» AUSGANGSMATERIAL:
--------------------

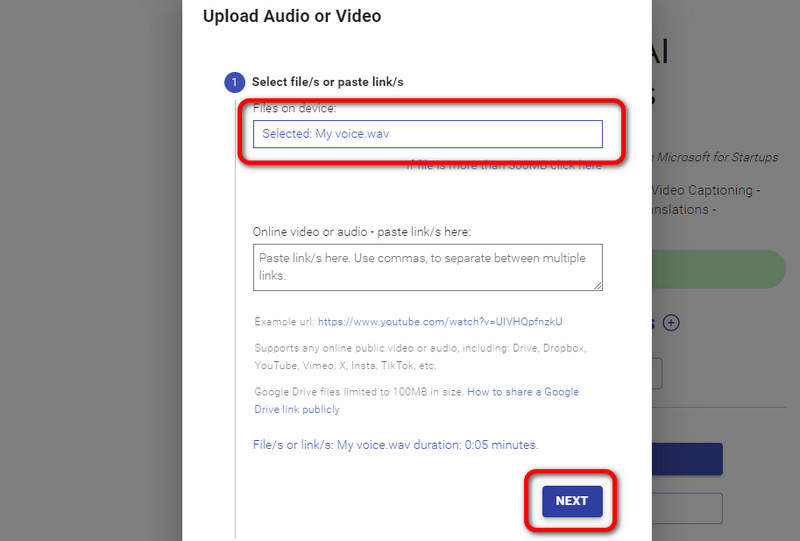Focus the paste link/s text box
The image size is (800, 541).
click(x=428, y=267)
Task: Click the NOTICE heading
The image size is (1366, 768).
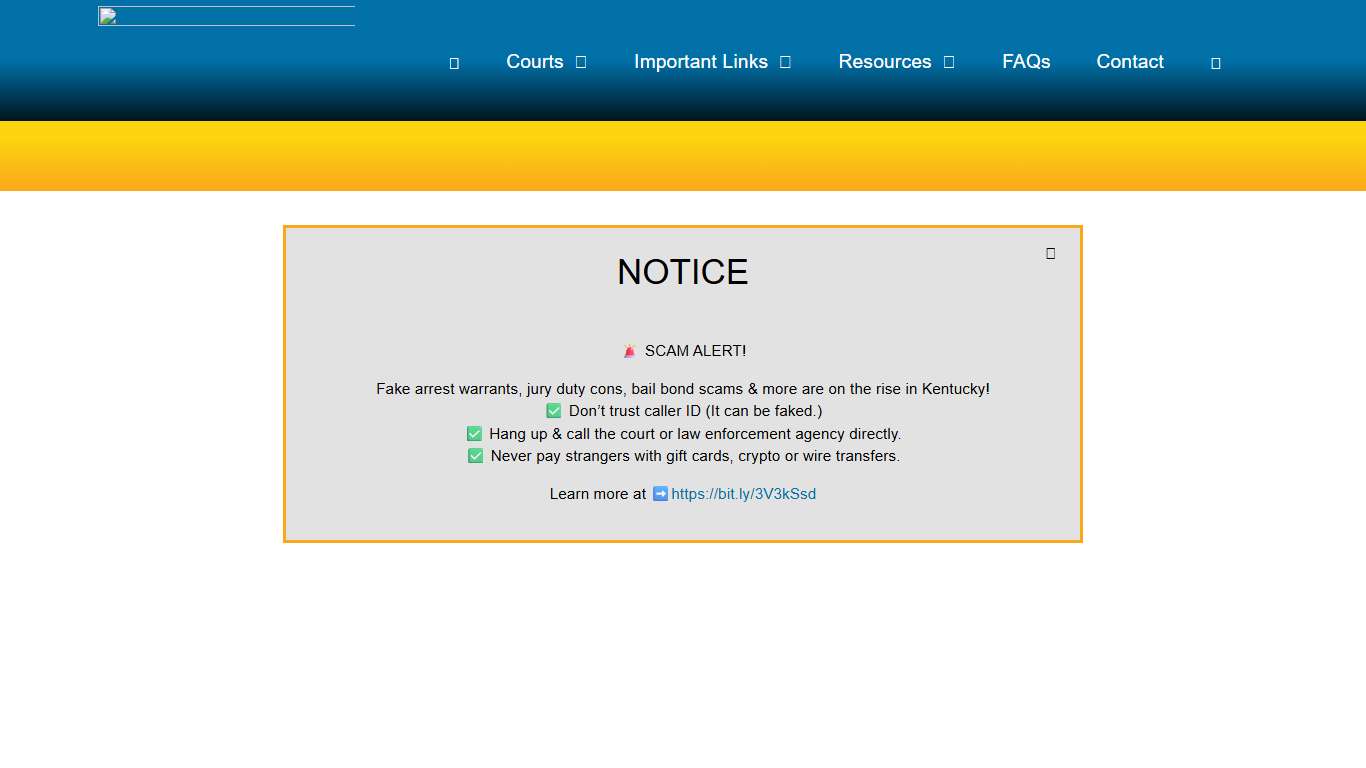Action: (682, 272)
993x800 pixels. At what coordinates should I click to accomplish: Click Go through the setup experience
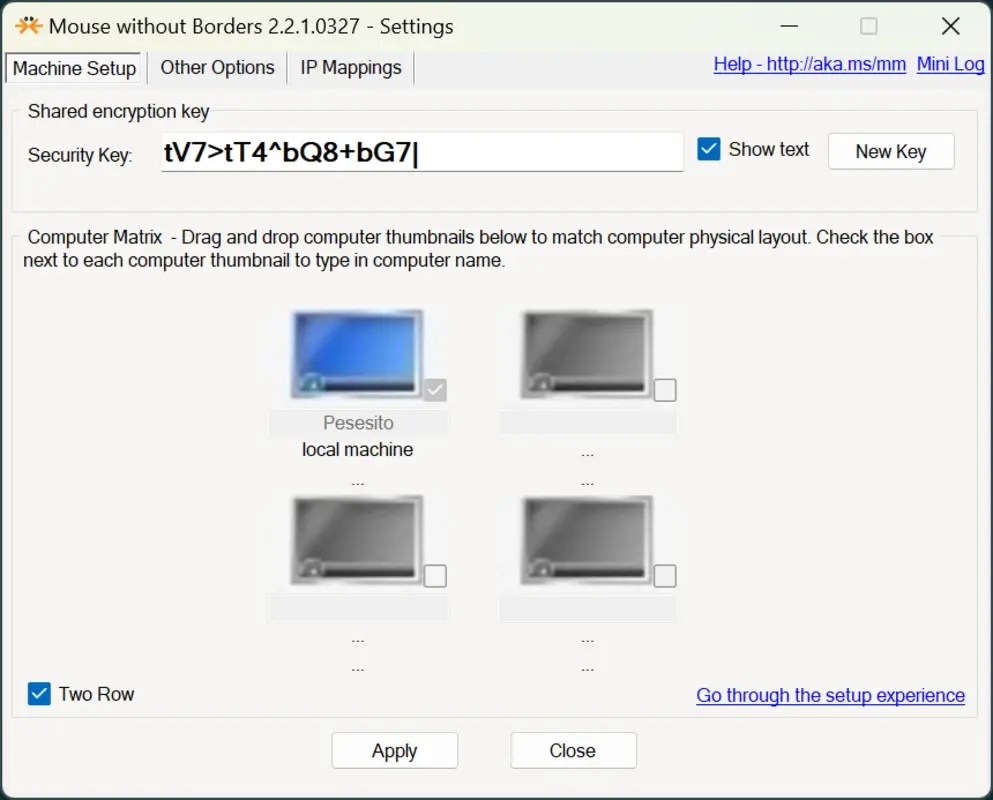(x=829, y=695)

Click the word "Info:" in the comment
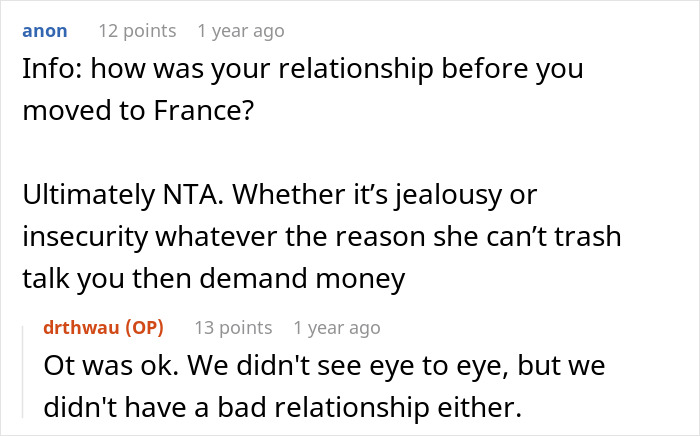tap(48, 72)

--------------------

» AUFGABE: Benenne im gesamten Material "heading" in "title" um und gib es sonst unverändert wieder, aber ohne die Bilder.

» LÖSUNG:
Focus the paste link/s text box
The image size is (800, 541).
click(x=428, y=267)
Task: Click the NOTICE title
The image size is (1366, 768).
Action: (682, 272)
993x800 pixels. At what coordinates should I click to accomplish: Click Go through the setup experience
(x=829, y=695)

Click the word "Info:" in the comment
tap(48, 72)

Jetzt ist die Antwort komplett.